Now that graphics and interest has caught up, comic book adaptations have become normalized, and cross-franchising doesn't seem as unexpected as it once was, feature length movies have officially reached the ability to become serialized--and this is a good thing. Not to say that there are not movies in the past with a nearly endless line of sequels--horror and porn are sort of infamous for it--and furthermore, film serials were quite common before movies expanded to multiple reels, but nowadays we practically have franchise movies sold in narrative blocks of three. The problem is when each episode depends on each other--which is why Pirates of the Caribbean 2 and 3 are not that great, why Matrix 2 and 3 are not that great, and why On Stranger Tides is the sequel Curse of the Black Pearl deserved. Maybe other franchises will also embrace general serialization as a stand-alone interest, maybe not. Nevertheless, On Stranger Tides should make an example of things.
It probably won't, because... people don't think about things like this... but nevertheless, what really DO you expect from Pirates of the Caribbean? You expect Jack Sparrow, and you don't expect him to be particularly bothered to make a point of doing specific things in a way that garners a logical plot. For that, you need other characters with other interests to drive the story. The problem with 2 and 3 is that it was bogged down in characters that outlived their welcome (Elizabeth and Will, aka Keira Knightley and Legolas) whilst introducing a broad array of other characters, none of which the filmmakers writers, director, or producers alike wanted to kill, dragging the story on an endless array of double-crossings until it finally just got tired and fell down like a kid spinning round and round yelling. Pirates 4 does the necessary and gets rid of all that crap. Now characters are in danger. Now they could possibly die. Now, when a handsome loverboy finds his missus magical (this time a clergyman and a mermaid, heck yeah!), the movie lets them do their lover-ly thing and sinks them into the water to be forgotten for good.

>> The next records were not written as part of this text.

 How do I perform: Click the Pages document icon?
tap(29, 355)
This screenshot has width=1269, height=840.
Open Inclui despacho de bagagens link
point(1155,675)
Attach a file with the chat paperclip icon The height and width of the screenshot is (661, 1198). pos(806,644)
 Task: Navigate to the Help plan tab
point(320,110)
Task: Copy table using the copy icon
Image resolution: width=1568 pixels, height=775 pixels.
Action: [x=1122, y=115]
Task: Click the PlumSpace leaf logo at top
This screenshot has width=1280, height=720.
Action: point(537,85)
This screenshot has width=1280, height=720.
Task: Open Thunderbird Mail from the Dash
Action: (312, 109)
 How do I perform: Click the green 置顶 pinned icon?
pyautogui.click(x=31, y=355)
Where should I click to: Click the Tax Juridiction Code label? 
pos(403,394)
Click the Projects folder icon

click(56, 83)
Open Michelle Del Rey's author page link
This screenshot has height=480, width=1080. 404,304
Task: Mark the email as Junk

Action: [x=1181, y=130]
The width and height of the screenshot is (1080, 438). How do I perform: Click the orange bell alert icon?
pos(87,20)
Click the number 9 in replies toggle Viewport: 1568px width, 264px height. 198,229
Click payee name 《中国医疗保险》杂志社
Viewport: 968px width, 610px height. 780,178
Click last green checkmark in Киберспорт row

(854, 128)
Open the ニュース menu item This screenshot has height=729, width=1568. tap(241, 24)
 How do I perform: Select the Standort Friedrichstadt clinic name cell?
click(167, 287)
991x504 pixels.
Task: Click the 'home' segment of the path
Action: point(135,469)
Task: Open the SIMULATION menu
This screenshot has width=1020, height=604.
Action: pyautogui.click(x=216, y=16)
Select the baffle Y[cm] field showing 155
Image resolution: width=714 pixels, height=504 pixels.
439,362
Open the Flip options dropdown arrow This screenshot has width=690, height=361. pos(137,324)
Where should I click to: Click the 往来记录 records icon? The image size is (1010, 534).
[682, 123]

This movie is the continued adventures, but in the way that anybody could come in or out as they please. Jack gets a bit more backstory, the worldbuilding gets broader, and there are flesh eating mermaids (not necessarily far from traditional merlore, but let's keep in mind this is the same studio that is responsible for Ariel the princess on first grader girls' backpacks). The only reason to see 2 and 3 would be to understand why Barbossa appears in 4--a throwback again to the fact that nobody wanted to kill anybody in the second two sequels, and in fact just had to bring back basically the only dude who died in film 1! More importantly, this movie has Blackbeard. After about seven or eight long hours combined of pirates scowling and buckles a-swashing (swashes a-buckling?) and a rather tepid Cthulhu wannabe Davey Jones following up the at this point fully all-too-lovable Barbossa, Blackbeard fills the presence of the screen with some real sense of unease. This is one maniacal pirate, whilst being cold and calculating--FINALLY! Spritey Jack has a foil! Blackbeard is everything Jack Sparrow is not--solid, burning, serious, destructive, fearful, and evil. The best part is, however, he has a relationship you can actually connect to--and its his treatment of that relationship that really shows how dangerous this guy is.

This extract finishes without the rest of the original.